Again that twist in her stomach, an odd, clenching feeling that wasn’t particularly unpleasant, just disturbing. She needed to pull herself together, and fast. “I do apologize for taking some of your brandy, my lord, but as you know I have difficulty sleeping and I decided to continue on down to the kitchen to brew myself a soothing cup of tea. Unfortunately the stove wasn’t hot enough, and I gave in to temptation. I realize it was unpardonable, but—”

“Oh, I rather like the idea of you giving into temptation. And that isn’t brandy, it’s the finest French cognac. Haven’t you ever had any before?”

“A lady doesn’t drink hard spirits,” she said stiffly.

He simply smiled at her. “But you’re not a lady, my very dear Miss Greaves, you’re a housekeeper. Or had you forgotten?”

“Of course not, my lord,” she shot back, mentally cursing herself. She wasn’t going to give in to this strange lassitude that was spreading over her. She had a job to do and she would do it. “I was merely using the term ‘lady’ to apply to any properly brought-up female, whether she comes from the aristocracy or the serving class.”

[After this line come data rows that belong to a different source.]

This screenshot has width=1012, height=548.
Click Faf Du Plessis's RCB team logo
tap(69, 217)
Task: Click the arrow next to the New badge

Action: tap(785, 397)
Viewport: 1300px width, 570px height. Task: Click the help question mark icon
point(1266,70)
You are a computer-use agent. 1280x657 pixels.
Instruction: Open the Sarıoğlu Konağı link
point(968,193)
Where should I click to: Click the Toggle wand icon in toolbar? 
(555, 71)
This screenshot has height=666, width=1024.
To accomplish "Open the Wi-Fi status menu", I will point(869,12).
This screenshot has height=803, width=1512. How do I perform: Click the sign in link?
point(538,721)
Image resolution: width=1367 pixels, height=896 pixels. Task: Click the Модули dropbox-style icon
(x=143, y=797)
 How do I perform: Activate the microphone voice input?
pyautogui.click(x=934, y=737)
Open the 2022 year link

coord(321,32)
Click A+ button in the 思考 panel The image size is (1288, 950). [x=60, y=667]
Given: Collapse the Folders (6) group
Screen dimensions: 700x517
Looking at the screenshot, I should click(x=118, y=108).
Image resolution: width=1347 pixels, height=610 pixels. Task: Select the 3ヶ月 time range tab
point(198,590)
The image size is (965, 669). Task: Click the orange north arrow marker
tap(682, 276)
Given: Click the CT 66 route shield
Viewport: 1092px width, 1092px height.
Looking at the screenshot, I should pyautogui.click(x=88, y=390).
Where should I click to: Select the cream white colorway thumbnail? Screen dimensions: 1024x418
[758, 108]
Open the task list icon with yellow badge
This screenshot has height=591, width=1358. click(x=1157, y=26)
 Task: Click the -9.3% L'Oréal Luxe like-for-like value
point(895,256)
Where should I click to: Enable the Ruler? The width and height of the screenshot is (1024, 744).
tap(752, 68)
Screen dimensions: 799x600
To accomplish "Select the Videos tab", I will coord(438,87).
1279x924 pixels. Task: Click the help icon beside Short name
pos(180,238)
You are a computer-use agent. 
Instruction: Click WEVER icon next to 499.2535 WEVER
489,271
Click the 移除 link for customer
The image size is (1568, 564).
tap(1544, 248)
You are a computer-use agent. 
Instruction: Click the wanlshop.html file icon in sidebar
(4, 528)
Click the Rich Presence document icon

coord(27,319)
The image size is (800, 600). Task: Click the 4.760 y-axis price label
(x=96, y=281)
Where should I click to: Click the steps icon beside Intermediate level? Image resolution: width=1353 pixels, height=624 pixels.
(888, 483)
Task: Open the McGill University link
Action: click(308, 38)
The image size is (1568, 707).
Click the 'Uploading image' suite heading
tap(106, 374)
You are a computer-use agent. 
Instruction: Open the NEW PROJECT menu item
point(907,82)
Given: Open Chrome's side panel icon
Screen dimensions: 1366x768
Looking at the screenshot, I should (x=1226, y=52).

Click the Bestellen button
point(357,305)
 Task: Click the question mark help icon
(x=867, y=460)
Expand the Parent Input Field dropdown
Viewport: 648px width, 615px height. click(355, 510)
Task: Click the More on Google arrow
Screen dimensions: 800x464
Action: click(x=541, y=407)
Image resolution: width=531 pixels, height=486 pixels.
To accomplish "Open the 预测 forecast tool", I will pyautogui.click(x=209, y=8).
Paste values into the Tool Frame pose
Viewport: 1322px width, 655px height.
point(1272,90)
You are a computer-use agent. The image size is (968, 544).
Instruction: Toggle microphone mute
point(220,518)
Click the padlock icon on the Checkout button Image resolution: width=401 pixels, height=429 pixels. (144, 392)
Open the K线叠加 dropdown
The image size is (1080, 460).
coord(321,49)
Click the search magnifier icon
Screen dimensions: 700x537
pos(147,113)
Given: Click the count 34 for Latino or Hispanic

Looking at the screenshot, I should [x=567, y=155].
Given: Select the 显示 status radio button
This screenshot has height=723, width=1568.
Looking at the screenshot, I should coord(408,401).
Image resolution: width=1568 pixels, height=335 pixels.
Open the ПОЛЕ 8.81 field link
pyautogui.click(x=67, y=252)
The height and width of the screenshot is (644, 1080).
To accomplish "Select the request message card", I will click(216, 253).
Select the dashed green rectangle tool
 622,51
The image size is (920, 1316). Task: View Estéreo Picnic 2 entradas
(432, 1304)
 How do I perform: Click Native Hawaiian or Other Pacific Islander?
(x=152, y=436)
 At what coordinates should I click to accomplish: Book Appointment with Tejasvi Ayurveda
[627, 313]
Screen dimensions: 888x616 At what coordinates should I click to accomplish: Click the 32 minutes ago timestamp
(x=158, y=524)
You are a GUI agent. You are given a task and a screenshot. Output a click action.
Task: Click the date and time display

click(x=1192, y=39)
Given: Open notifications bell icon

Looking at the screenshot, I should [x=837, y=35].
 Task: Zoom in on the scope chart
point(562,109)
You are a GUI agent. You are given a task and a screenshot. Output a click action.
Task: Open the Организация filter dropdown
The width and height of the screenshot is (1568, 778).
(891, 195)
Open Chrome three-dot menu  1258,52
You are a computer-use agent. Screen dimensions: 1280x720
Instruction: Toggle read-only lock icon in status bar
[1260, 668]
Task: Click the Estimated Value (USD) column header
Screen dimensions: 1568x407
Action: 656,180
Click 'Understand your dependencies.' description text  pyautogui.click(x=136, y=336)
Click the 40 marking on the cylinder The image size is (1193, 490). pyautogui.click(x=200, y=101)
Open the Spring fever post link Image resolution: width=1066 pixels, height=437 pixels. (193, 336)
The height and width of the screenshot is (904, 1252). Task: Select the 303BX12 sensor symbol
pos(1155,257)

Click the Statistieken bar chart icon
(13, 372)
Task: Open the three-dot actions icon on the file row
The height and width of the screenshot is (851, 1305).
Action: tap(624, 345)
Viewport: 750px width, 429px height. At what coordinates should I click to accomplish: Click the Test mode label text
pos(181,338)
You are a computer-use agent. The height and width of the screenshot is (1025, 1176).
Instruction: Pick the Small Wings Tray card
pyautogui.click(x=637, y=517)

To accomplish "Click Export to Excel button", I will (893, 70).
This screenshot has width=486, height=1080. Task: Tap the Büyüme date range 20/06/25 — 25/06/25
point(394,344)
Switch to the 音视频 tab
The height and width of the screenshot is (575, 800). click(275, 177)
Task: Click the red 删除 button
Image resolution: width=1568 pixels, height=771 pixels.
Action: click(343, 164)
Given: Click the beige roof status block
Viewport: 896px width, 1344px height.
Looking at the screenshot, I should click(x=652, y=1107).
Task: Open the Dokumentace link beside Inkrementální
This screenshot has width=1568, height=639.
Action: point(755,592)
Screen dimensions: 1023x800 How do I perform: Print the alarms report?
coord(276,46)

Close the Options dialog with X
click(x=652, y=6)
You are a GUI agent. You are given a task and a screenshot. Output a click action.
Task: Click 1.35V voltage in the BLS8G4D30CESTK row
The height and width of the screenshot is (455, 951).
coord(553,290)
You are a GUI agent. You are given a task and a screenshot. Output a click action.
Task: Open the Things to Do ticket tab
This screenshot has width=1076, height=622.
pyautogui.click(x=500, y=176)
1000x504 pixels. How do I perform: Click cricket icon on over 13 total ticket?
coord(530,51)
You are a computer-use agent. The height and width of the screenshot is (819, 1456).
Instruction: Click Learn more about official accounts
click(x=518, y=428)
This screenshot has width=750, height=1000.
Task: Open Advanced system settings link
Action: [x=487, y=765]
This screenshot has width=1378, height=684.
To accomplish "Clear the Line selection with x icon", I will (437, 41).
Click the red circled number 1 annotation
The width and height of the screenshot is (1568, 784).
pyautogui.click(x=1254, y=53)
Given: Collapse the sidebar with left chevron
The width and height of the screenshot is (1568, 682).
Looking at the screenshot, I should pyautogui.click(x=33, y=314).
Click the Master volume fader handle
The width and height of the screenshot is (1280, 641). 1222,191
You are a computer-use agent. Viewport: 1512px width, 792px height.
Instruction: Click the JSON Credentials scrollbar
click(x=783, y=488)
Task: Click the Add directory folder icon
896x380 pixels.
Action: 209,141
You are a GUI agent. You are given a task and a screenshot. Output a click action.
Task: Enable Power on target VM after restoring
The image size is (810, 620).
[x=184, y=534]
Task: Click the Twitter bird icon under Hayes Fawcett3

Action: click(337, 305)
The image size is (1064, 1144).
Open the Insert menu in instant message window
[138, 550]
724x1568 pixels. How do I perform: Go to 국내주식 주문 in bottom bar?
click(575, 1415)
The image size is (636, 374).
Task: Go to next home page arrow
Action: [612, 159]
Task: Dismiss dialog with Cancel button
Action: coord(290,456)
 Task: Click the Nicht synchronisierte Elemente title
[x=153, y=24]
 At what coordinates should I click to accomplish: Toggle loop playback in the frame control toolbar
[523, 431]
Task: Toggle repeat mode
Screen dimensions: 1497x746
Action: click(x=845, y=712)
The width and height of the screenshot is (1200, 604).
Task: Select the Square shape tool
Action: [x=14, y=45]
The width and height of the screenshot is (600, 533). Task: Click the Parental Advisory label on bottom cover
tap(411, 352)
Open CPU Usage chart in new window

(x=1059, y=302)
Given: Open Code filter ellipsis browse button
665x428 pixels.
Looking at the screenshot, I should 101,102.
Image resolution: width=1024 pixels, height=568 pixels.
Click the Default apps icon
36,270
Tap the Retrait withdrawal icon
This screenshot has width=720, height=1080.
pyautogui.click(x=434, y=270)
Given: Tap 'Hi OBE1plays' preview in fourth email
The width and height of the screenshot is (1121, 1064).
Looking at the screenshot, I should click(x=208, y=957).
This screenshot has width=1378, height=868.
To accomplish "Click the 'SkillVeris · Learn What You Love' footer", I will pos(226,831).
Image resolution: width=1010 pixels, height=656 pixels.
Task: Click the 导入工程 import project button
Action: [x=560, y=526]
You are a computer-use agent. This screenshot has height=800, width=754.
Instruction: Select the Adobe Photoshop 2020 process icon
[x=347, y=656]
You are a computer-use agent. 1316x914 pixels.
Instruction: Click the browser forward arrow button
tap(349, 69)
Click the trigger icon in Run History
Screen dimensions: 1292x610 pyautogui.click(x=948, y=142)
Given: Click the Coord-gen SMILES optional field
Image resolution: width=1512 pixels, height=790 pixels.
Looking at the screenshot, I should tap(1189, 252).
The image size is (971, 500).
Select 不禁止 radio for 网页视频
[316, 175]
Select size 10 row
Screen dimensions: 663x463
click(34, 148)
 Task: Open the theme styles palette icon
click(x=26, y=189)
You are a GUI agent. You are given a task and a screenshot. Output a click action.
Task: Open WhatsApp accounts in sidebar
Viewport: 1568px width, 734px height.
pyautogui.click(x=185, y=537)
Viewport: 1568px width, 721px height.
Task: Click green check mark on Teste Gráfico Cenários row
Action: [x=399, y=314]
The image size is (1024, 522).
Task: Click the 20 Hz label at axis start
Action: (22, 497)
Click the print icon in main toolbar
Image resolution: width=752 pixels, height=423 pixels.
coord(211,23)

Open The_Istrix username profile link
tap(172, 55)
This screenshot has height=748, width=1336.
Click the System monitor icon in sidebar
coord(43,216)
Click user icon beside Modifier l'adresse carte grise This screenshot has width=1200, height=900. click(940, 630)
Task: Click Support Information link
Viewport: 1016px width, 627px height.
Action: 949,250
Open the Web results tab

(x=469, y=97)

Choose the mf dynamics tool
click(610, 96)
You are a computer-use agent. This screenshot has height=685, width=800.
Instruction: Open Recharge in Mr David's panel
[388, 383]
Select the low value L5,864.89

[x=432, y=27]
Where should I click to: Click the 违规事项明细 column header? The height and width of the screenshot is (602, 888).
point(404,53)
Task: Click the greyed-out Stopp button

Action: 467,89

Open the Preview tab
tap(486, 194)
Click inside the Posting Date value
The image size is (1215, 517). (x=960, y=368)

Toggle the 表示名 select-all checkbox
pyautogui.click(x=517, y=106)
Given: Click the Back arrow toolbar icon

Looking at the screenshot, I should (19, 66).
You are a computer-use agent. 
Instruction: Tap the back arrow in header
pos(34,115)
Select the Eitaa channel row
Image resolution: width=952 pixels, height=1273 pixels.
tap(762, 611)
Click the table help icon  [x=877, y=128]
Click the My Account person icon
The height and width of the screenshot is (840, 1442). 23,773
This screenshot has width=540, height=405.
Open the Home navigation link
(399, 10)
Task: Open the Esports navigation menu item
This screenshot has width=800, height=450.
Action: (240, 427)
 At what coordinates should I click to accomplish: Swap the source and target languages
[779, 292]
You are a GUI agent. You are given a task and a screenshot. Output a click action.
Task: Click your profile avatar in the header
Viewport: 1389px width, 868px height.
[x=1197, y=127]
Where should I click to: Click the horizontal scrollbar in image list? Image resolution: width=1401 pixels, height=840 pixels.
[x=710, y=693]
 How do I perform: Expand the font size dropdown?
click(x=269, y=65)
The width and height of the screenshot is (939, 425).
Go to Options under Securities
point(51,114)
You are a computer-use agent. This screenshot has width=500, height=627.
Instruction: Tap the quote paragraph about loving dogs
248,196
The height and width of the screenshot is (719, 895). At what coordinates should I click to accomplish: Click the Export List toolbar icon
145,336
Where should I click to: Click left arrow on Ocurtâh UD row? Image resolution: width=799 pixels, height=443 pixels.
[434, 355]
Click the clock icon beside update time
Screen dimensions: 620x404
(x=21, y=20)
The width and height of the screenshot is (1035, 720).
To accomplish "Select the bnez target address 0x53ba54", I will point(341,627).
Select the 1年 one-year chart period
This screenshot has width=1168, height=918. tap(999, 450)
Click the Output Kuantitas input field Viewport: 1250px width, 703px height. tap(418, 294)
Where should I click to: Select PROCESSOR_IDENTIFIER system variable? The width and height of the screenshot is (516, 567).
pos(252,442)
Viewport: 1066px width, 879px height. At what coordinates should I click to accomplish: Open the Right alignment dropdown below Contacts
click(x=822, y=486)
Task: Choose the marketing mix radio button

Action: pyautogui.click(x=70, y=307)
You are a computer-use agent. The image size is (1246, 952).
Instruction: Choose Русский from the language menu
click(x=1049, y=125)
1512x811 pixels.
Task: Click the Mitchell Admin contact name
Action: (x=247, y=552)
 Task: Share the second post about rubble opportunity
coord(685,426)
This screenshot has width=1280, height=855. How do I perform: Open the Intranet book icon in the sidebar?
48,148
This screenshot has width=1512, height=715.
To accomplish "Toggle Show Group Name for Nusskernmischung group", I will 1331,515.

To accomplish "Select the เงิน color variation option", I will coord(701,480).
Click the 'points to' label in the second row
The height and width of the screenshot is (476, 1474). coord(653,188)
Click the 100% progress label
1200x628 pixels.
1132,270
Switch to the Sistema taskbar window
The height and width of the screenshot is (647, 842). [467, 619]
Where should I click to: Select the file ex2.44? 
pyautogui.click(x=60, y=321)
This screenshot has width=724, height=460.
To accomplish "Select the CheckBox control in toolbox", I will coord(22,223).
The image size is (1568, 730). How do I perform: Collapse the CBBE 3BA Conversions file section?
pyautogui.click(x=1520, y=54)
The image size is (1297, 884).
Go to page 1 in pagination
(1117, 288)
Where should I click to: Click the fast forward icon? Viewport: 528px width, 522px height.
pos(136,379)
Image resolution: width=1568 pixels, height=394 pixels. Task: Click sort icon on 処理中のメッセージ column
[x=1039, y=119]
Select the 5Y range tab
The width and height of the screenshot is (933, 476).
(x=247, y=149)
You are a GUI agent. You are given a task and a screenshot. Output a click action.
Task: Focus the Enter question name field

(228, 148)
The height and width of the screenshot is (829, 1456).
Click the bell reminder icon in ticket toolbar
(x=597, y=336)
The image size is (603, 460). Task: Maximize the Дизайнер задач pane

“And you were a properly brought-up young female? Tell me about it.”

She watched, hypnotized, while he reached out for her brandy snifter and poured a scant inch of the fiery liquid into it, then poured the same into the other glass. She stared at his hands, beautiful hands, with long fingers. He had a heavy signet ring on one ha

nd, and it gleamed dully in the diffused lamplight, and for a moment she couldn’t tear her gaze away.

It took her a moment to remember she’d already worked this out, committed it to memory as well as her forged letters of recommendation. “My father was a shopkeeper, my lord. My mother had been in service before she married and I was their only child. After my parents died it seemed only natural that I follow in my mother’s footsteps.”

“I see,” he murmured, lifting the glass to the light to admire the color. “And you come from the north, do you not? Occasionally I hear a bit of Yorkshire in your voice.”

It should have been more than occasionally, but she accepted that. “Yes, my lord.”

“I told you to stop calling me ‘my lord.’” His tone was almost lazy.

“And what do you expect me to call you?” she replied with some asperity.